• Work to be completed:
Reproduce the forum thread on OpenVPN clients and HA synchronization below word for word, in full.

Menu

Show posts

This section allows you to view all posts made by this member. Note that you can only see posts made in areas you currently have access to.

Show posts Menu

Messages - klosz007

#1
I 'resolved' this by reconfiguring OVPN servers to allow multiple connections per VPN user (=enable duplicate-cn option) and resigning from binding OVPN clients to CARP VIP. This way both OVPN clients can stay up on both (primary/secondary HA nodes).

But the issue is certainly there and does not affect OVPN clients only.
Attempt to synchronize HA settings causes ALL services on secondary node to be started, whether they are expected to run or not.

I'm surprised no one noticed it and responded.
This is not how it worked in 24.7 and before.

For example this also affects iperf3 service.
By default iperf service is not started if iperf instance is not enabled/created in Interfaces/Diagnostics/iperf page.
Attempt to synchronize HA config spins up iperf on secondary node, even though it is not running on primary HA node and not configured to run on secondary node.



#2
Hi,

Preface:
I have persistently connected OVPN client instance configured, to my customer's network.
I want it to be highly available so client config is replicated between HA nodes.
Remote OVPN server allows only one connection per user account and I have only one account there so only one client can be connected at a time (on primary or on secondary node).

(Dataset entries)
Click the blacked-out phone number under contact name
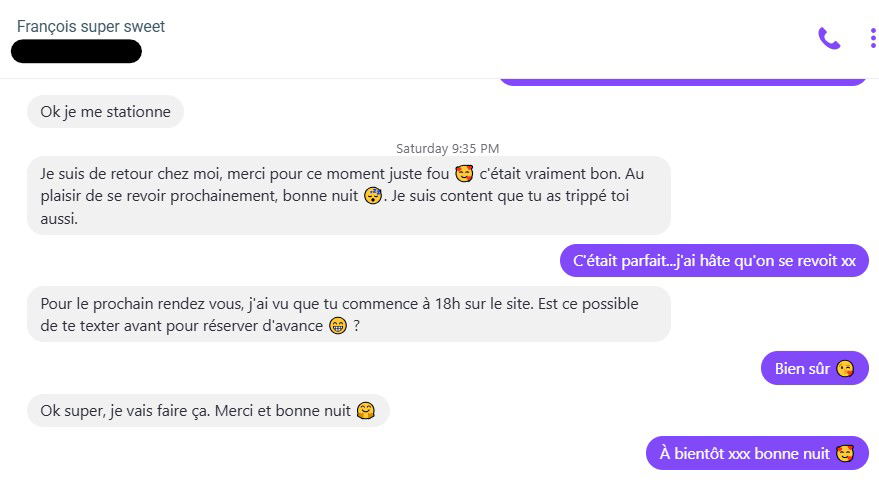(76, 51)
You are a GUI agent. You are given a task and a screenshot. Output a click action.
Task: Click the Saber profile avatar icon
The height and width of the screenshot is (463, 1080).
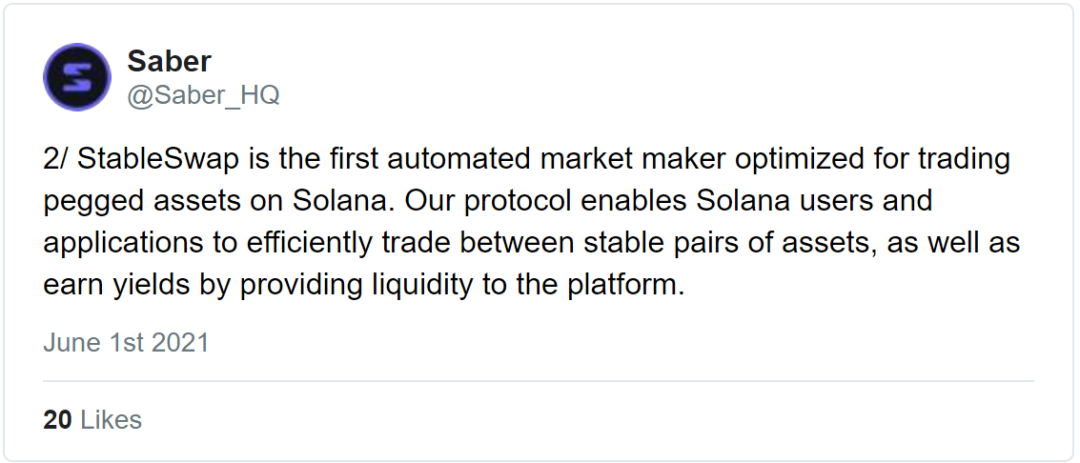[77, 77]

• Answer space:
Menu

Show posts

This section allows you to view all posts made by this member. Note that you can only see posts made in areas you currently have access to.

Show posts Menu

Messages - klosz007

#1
I 'resolved' this by reconfiguring OVPN servers to allow multiple connections per VPN user (=enable duplicate-cn option) and resigning from binding OVPN clients to CARP VIP. This way both OVPN clients can stay up on both (primary/secondary HA nodes).

But the issue is certainly there and does not affect OVPN clients only.
Attempt to synchronize HA settings causes ALL services on secondary node to be started, whether they are expected to run or not.

I'm surprised no one noticed it and responded.
This is not how it worked in 24.7 and before.

For example this also affects iperf3 service.
By default iperf service is not started if iperf instance is not enabled/created in Interfaces/Diagnostics/iperf page.
Attempt to synchronize HA config spins up iperf on secondary node, even though it is not running on primary HA node and not configured to run on secondary node.



#2
Hi,

Preface:
I have persistently connected OVPN client instance configured, to my customer's network.
I want it to be highly available so client config is replicated between HA nodes.
Remote OVPN server allows only one connection per user account and I have only one account there so only one client can be connected at a time (on primary or on secondary node).